The Justice Department’s Inspector General made the disclosure in reviews of the FBI’s powers to obtain information such as phone records or credit-card data in terrorism probes or other security investigations.

[snip]

The report took particular note of two occasions in which a secret court that oversees electronic surveillance rejected FBI requests to obtain records.

The court was concerned that doing so could interfere with rights protected by the First Amendment of the Constitution which guarantees freedom of speech, religion and association and the right to petition the government.

After the rejections, the FBI used separate authority to get the information without the court’s approval, relying on so-called National Security Letters — even though that authority also had First Amendment guidelines.

Unfortunately, this is a detail I’ve only seen highlighted in Reuters’ coverage of the IG report on PATRIOT Act provisions. It’s an example that really proves the necessity of the additional protections included in the House bill–without FISC reviewing what DOJ is doing, we’re going to see DOJ override Constitutional concerns more and more often.

Update: nolo has the passage from the OIG report on this here.

Conyers introducing the bill: [PAA] transferred power of independent review from courts to AG.

The Administration tells us they have nothing to hide. If that’s true, they should have no problem with the enactment of this Blue Ribbon Commission. We learned yesterday that FBI continuing to misuse PATRIOT Act provisions. We learned four days ago NSA using massive net.

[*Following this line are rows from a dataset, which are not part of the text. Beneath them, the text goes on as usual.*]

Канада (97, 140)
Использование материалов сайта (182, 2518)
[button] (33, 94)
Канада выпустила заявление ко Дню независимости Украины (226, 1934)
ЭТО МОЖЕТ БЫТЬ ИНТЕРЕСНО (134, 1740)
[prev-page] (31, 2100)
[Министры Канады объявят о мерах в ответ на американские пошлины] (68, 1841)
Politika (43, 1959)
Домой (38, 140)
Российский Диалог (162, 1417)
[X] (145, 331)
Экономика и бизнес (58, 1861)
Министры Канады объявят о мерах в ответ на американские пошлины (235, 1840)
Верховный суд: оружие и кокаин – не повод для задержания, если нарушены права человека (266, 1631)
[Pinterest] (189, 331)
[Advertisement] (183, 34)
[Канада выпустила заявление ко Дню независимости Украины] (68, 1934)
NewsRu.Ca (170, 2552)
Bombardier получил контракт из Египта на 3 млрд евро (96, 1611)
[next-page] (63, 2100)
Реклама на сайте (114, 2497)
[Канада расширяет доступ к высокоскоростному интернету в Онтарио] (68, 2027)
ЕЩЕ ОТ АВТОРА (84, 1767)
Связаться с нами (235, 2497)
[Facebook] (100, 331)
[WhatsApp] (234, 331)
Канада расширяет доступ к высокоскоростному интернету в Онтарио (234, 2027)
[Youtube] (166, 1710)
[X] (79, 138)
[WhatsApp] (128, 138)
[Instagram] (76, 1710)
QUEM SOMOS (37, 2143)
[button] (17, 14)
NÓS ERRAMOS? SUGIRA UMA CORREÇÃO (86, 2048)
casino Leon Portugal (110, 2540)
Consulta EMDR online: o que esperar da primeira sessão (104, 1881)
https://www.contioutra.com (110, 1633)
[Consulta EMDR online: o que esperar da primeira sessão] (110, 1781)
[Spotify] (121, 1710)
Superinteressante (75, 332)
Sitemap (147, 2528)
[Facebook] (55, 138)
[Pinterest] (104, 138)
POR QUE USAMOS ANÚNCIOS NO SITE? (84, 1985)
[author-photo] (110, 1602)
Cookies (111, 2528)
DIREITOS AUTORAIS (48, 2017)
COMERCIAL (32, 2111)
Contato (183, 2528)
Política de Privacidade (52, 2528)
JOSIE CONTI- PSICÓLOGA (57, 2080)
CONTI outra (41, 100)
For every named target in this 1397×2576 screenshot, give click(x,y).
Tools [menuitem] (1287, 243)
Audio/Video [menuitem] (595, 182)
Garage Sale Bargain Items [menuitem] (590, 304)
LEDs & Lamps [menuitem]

Lamar Smith starts off by lying through his teeth, again claiming that wiretapping on the kidnappers in Iraq was held up because of FISA–rather than because Paul Clement had left work early.

Feeney makes up stuff about the bill.

Jim Marshall engages in colloquy with Conyers and Reyes clarifying how the FISA suits would go forward.

Nadler we have heard false and misleading statements from our colleagues. By solving the State Secrets problem, if they need it and if they obeyed the law.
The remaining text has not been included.